--- START ---

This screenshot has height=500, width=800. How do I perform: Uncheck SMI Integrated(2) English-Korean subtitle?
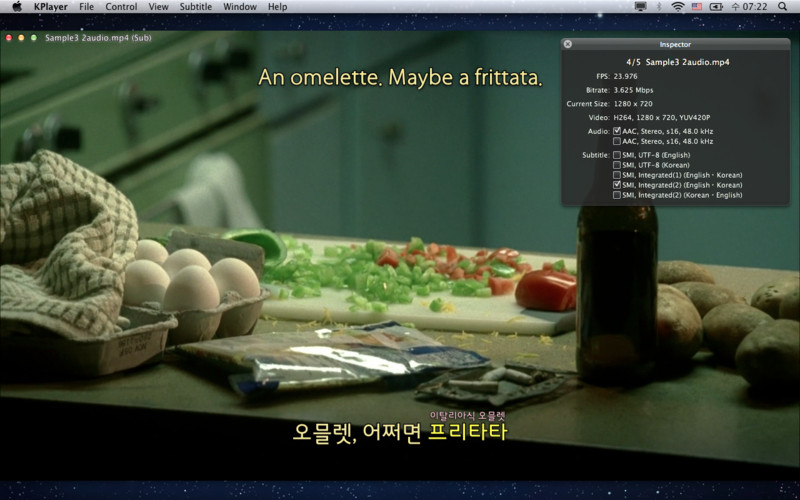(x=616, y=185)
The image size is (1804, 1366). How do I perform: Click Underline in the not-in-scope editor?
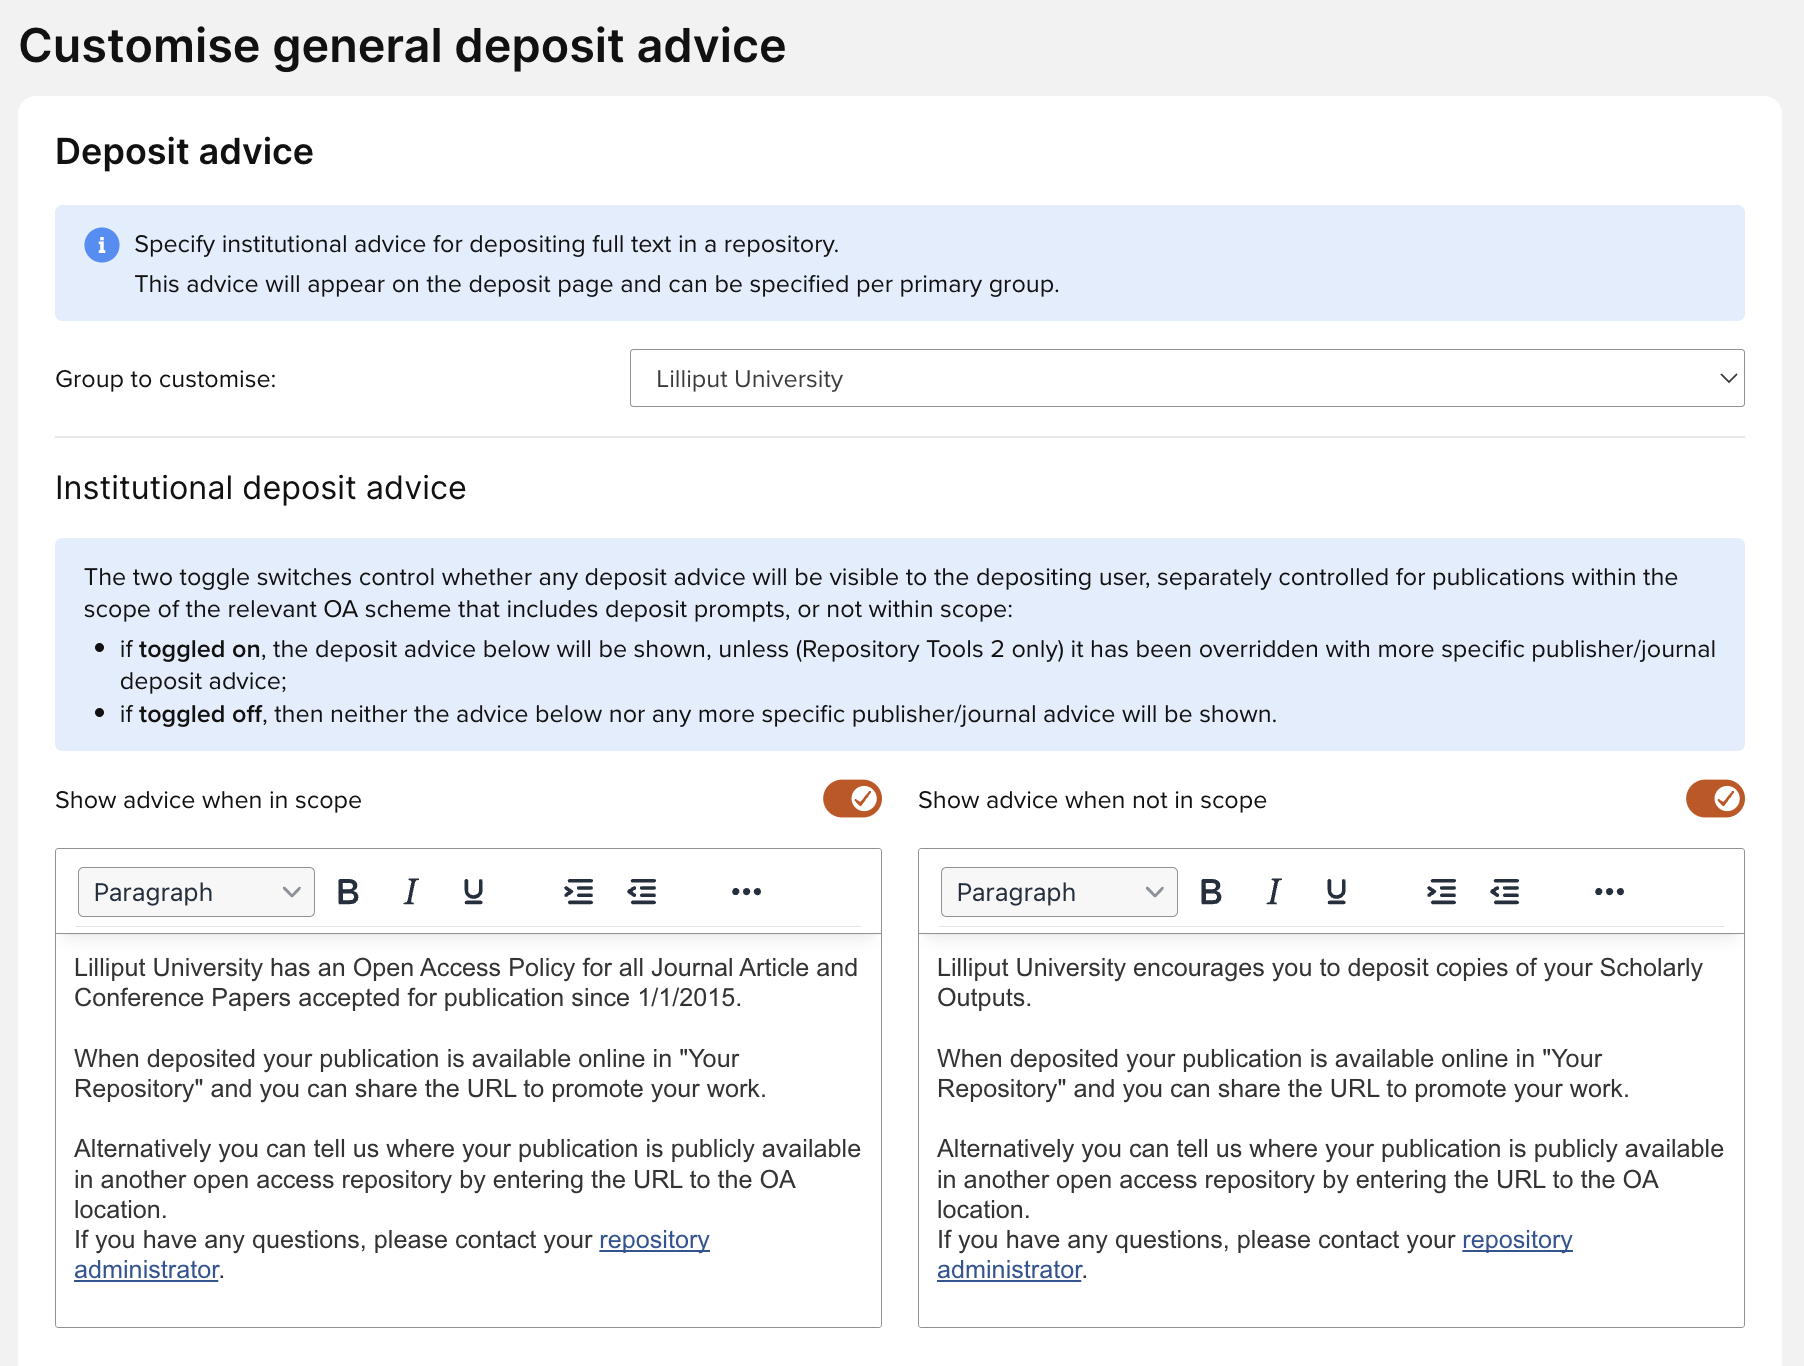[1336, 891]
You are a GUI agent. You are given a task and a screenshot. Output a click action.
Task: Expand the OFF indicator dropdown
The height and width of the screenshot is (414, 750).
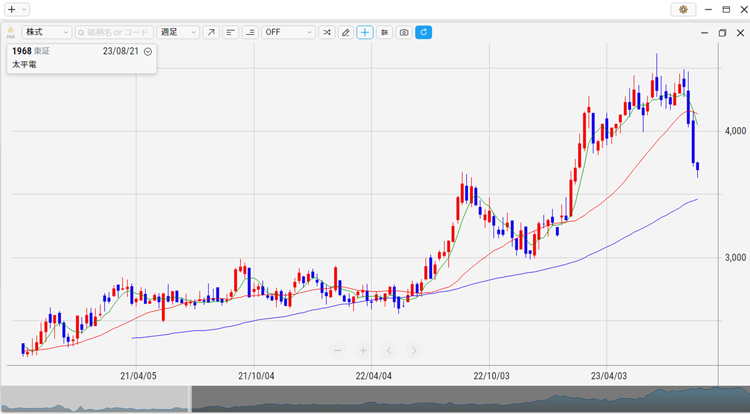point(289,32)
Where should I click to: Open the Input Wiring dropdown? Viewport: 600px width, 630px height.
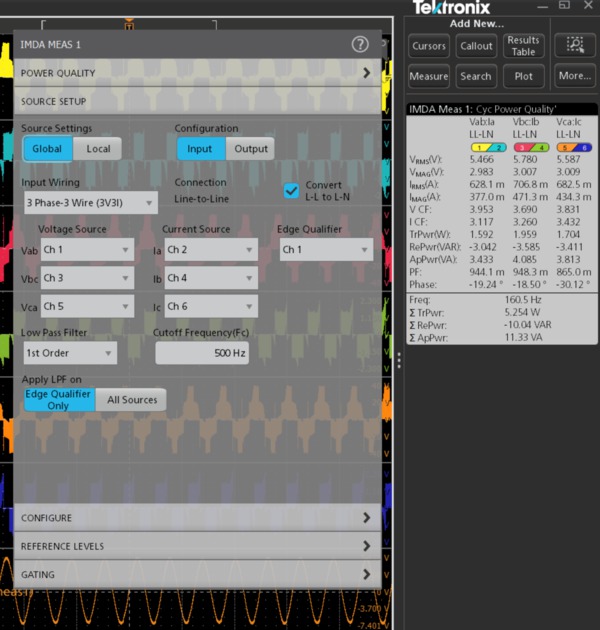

--- END ---

▶ _Problem_: All that is needed is the data above, repeated exactly, without the pictures.

▶ _Solution below_:
This screenshot has height=500, width=800. How do I perform: Uncheck SMI Integrated(2) English-Korean subtitle?
(x=616, y=185)
The image size is (1804, 1366). How do I perform: Click Underline in the not-in-scope editor?
[1336, 891]
You are a GUI agent. You are given a task and a screenshot. Output a click action.
Task: Expand the OFF indicator dropdown
The height and width of the screenshot is (414, 750).
point(289,32)
Where should I click to: Open the Input Wiring dropdown? Viewport: 600px width, 630px height.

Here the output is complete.